# what is the best router to buy at best buy?



## sweetlady (Aug 13, 2003)

i'm going to be getting a free $150 gc from best buy, and i have 2 computers in my house hold, and i need to buy a router so that both computers can run off of it because my cable bill is too high. i just want to know what is the best router to buy at best buy thats not over atleast 100 dollars because i would like to buy something else with my gc besides the router. thank you!!!!


----------



## Terrister (Apr 18, 2005)

Do you need a wireless router or are the computers where they can bee coonnected by network cables?


----------



## sweetlady (Aug 13, 2003)

i had called charter communications and the man that i talked to said i need a regular router i'm guessing because i have 2 cable modems.


----------



## TheMatt (May 9, 2006)

Linksys, Netgear, and D-link all make good routers. You can get a standard Wireless G router for inexpensive that should work well. I am using an old Linksys Wireless B router that still works fine. 
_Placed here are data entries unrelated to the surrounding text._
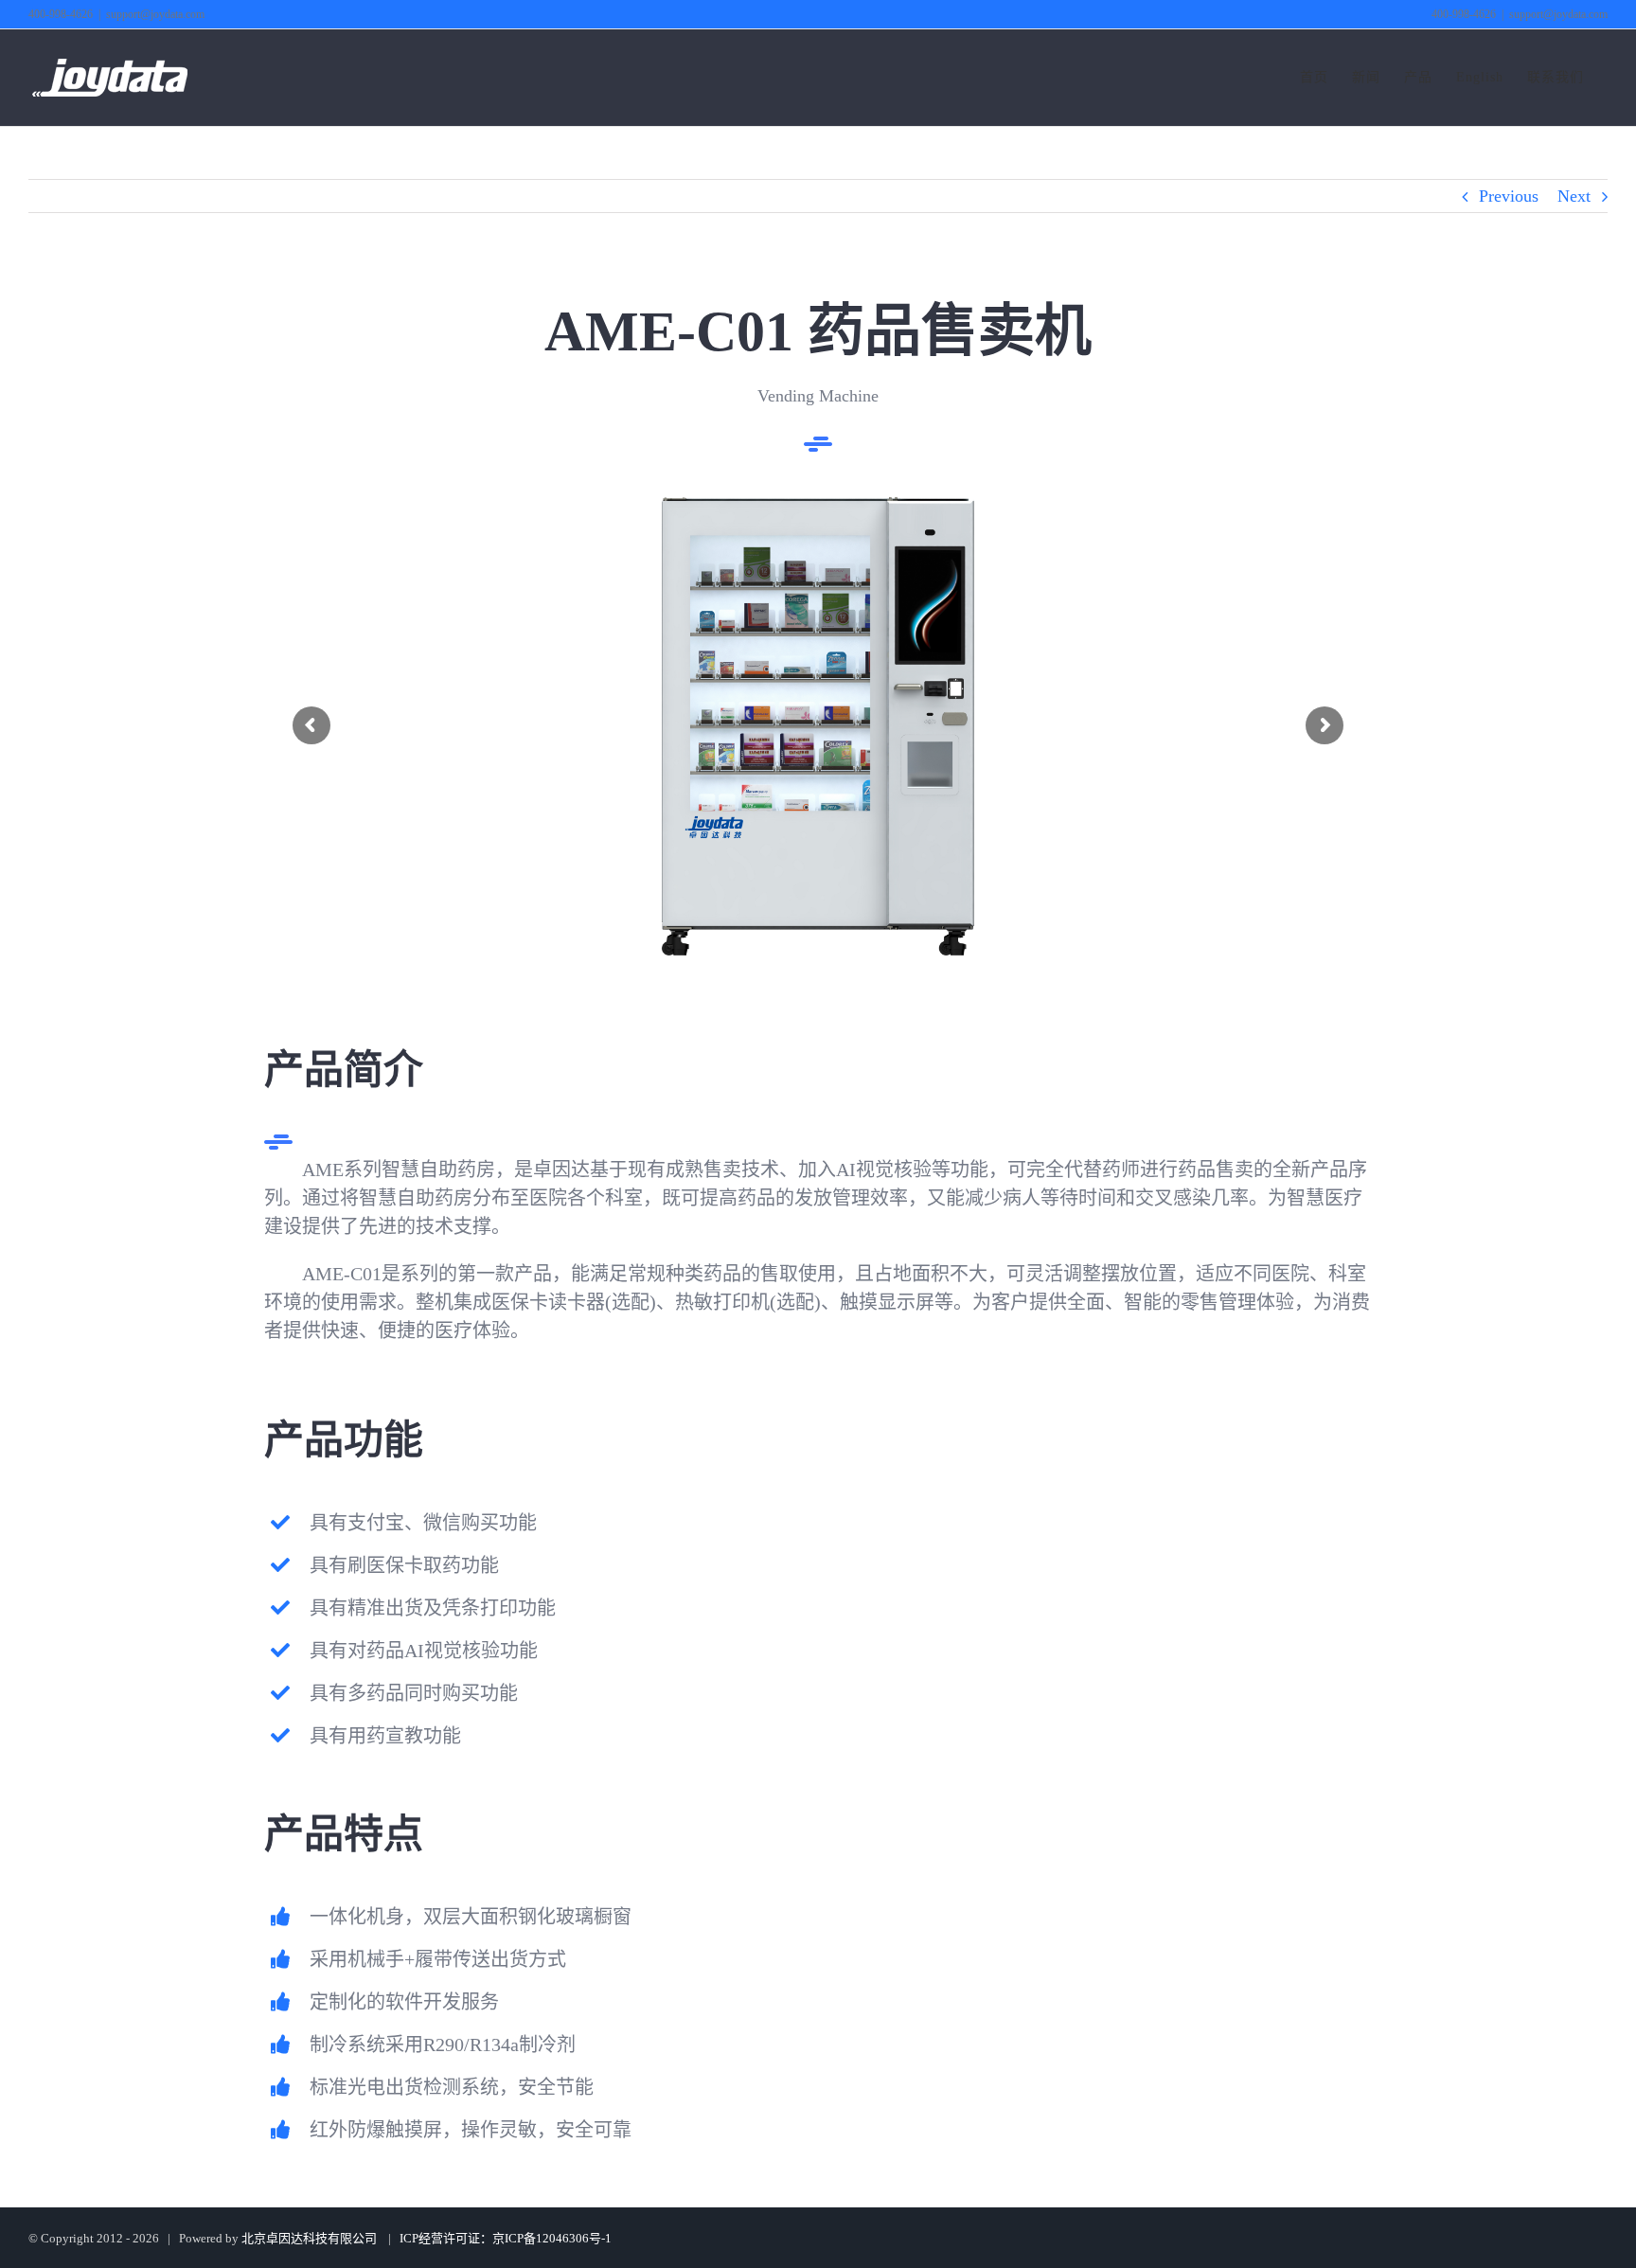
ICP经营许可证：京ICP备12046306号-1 (504, 2238)
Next (1574, 196)
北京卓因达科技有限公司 (309, 2238)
http://www.bestbuy.com/site/olspage.jsp?skuId=5250774&type=product&id=1051384663529


----------



## bruiser (Jul 30, 2005)

Why do you have 2 modems? Cable company rules? One modem and one router should handle the situation, unless you're forced to have 2 accounts.


----------



## sweetlady (Aug 13, 2003)

because i have two computers and no i don't have two accounts. i know thats what i should have one modem and one router.


----------



## ebackhus (Apr 21, 2005)

I personally recommend D-Link. Reliable, cheap, and easy to configure.


----------